In some examples, “database” is used to refer to a table. In other examples, “database” may be used to refer to a set of tables. In still other examples, “database” may refer to a set of data stores and methods for accessing and/or manipulating those data stores.
“Data store” refers to a physical and/or logical entity that can store data. A data store may be, for example, a database, a table, a file, a list, a queue, a heap, a memory, a register, and so on. In different examples, a data store may reside in one logical and/or physical entity and/or may be distributed between two or more logical and/or physical entities.
“Logic” includes but is not limited to hardware, firmware, software in execution on a machine, and/or combinations of each to perform a function(s) or an action(s), and/or to cause a function or action from another logic, method, and/or system. Logic may include a software controlled microprocessor, a discrete logic (e.g., ASIC), an analog circuit, a digital circuit, a programmed logic device, a memory device containing instructions, and so on. Logic may include one or more gates, combinations of gates, or other circuit components. Where multiple logical logics are described, it may be possible to incorporate the multiple logical logics into one physical logic. Similarly, where a single logical logic is described, it may be possible to distribute that single logical logic between multiple physical logics.

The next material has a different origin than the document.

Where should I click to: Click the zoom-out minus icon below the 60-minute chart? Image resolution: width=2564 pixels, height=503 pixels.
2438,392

An “operable connection,” or a connection by which entities are “operably connected,” is one in which signals, physical communications, or logical communications may be sent or received, and includes computer communication. An operable connection may include a physical interface, an electrical interface, and/or a data interface. An operable connection may include differing combinations of interfaces or connections sufficient to allow operable control. For example, two entities can be operably connected to communicate signals to each other directly or through one or more intermediate entities (e.g., processor, operating system, logic, software). Logical and/or physical communication channels can be used to create an operable connection.

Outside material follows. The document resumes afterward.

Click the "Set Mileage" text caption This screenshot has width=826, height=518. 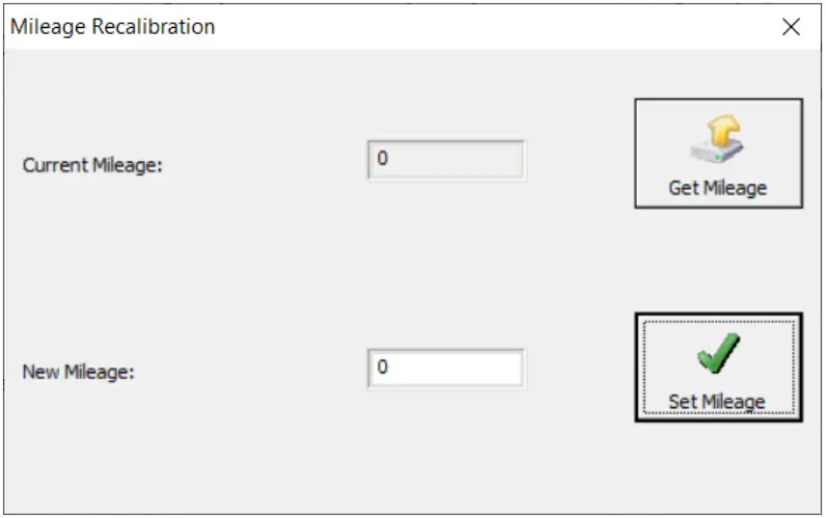tap(717, 401)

“Query” refers to a semantic construction that facilitates gathering and processing information. A query may be formulated in a database query language like structured query language (SQL) or object query language (OQL). A query may be implemented in computer code (e.g., C#, C++, Javascript) for gathering information from various data stores and/or information sources.
“Signal” includes electrical signals, optical signals, analog signals, digital signals, data, computer instructions, processor instructions, messages, a bit, a bit stream, or other means that can be received, transmitted or detected.

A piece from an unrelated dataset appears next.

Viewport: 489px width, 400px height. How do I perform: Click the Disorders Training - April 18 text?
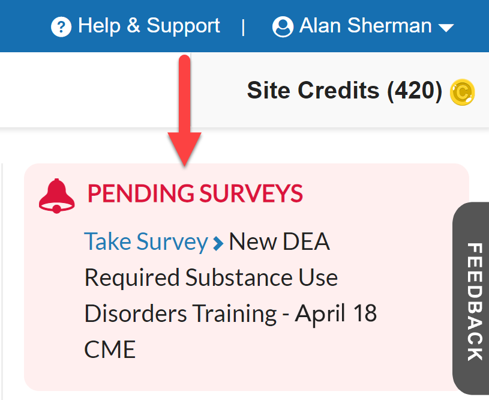point(230,314)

“Software” includes one or more computer instructions or processor instructions that can be read, interpreted, compiled, and/or executed by a computer or processor. Software causes a computer, processor, or other electronic device to perform functions, actions or otherwise behave in a desired manner. Software may be embodied in various forms including routines, algorithms, modules, methods, threads and programs. In different examples software may be embodied in separate applications or code from dynamically linked libraries. In different examples, software may be implemented in executable and/or loadable forms including a stand-alone program, an object, a function (local or remote), a servelet, an applet, instructions stored in a memory, part of an operating system, and so on. In different examples, computer-readable or executable instructions may be located in one logic or distributed between multiple communicating, co-operating, or parallel processing logics and thus may be loaded and/or executed in serial, parallel, massively parallel and other manners.
Suitable software for implementing the various components of the example systems and methods described herein may be crafted from programming languages and tools including Java, Pascal, C#, C++, C, CGI, Perl, SQL, APIs, SDKs, assembly, firmware, microcode, and so on. Software, whether an entire system or a component of a system, may be embodied as an article of manufacture and maintained or provided as part of a computer-readable medium as defined previously. Another form of the software may include signals that transmit program code of the software to a recipient over a network or other communication medium. Thus, in one example, a computer-readable medium has a form of signals that represent the software as it is downloaded from a web server to a user. In another example, the computer-readable medium has a form of the software as it is maintained on the web server. Other forms may also be used.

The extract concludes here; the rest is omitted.